----- Given records

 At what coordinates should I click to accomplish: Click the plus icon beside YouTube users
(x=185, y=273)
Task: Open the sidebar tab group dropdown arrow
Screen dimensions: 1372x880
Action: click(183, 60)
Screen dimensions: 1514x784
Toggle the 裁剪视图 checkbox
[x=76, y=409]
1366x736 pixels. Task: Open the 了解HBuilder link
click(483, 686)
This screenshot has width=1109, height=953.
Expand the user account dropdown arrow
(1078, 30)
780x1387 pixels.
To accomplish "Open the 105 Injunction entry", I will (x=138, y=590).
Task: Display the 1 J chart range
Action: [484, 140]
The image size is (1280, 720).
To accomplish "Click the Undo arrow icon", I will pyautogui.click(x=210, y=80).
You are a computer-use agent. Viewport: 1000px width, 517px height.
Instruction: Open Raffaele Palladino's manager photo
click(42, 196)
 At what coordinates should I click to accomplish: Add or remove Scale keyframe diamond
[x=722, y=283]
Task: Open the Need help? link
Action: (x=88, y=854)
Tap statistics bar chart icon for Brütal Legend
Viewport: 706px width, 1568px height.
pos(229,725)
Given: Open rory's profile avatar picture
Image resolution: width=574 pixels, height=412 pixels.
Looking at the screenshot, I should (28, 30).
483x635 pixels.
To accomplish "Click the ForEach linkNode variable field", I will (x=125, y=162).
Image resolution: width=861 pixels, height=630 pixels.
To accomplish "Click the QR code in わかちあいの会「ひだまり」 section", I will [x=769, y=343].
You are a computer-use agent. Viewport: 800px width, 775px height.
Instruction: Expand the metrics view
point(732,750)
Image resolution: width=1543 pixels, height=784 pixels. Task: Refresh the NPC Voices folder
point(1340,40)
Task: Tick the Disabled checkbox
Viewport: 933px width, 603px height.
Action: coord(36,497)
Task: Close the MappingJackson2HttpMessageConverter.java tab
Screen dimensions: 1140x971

----------

## Instructions to follow
A verbatim copy of all the records is to be produced.

## Solution for this task
 At what coordinates should I click to accomplish: Click the plus icon beside YouTube users
(x=185, y=273)
Task: Open the sidebar tab group dropdown arrow
Screen dimensions: 1372x880
Action: click(183, 60)
Screen dimensions: 1514x784
Toggle the 裁剪视图 checkbox
[x=76, y=409]
1366x736 pixels. Task: Open the 了解HBuilder link
click(483, 686)
This screenshot has width=1109, height=953.
Expand the user account dropdown arrow
(1078, 30)
780x1387 pixels.
To accomplish "Open the 105 Injunction entry", I will (x=138, y=590).
Task: Display the 1 J chart range
Action: [484, 140]
The image size is (1280, 720).
To accomplish "Click the Undo arrow icon", I will pyautogui.click(x=210, y=80).
You are a computer-use agent. Viewport: 1000px width, 517px height.
Instruction: Open Raffaele Palladino's manager photo
click(42, 196)
 At what coordinates should I click to accomplish: Add or remove Scale keyframe diamond
[x=722, y=283]
Task: Open the Need help? link
Action: (x=88, y=854)
Tap statistics bar chart icon for Brütal Legend
Viewport: 706px width, 1568px height.
pos(229,725)
Given: Open rory's profile avatar picture
Image resolution: width=574 pixels, height=412 pixels.
Looking at the screenshot, I should (28, 30).
483x635 pixels.
To accomplish "Click the ForEach linkNode variable field", I will (x=125, y=162).
Image resolution: width=861 pixels, height=630 pixels.
To accomplish "Click the QR code in わかちあいの会「ひだまり」 section", I will [x=769, y=343].
You are a computer-use agent. Viewport: 800px width, 775px height.
Instruction: Expand the metrics view
point(732,750)
Image resolution: width=1543 pixels, height=784 pixels. Task: Refresh the NPC Voices folder
point(1340,40)
Task: Tick the Disabled checkbox
Viewport: 933px width, 603px height.
Action: coord(36,497)
Task: Close the MappingJackson2HttpMessageConverter.java tab
Screen dimensions: 1140x971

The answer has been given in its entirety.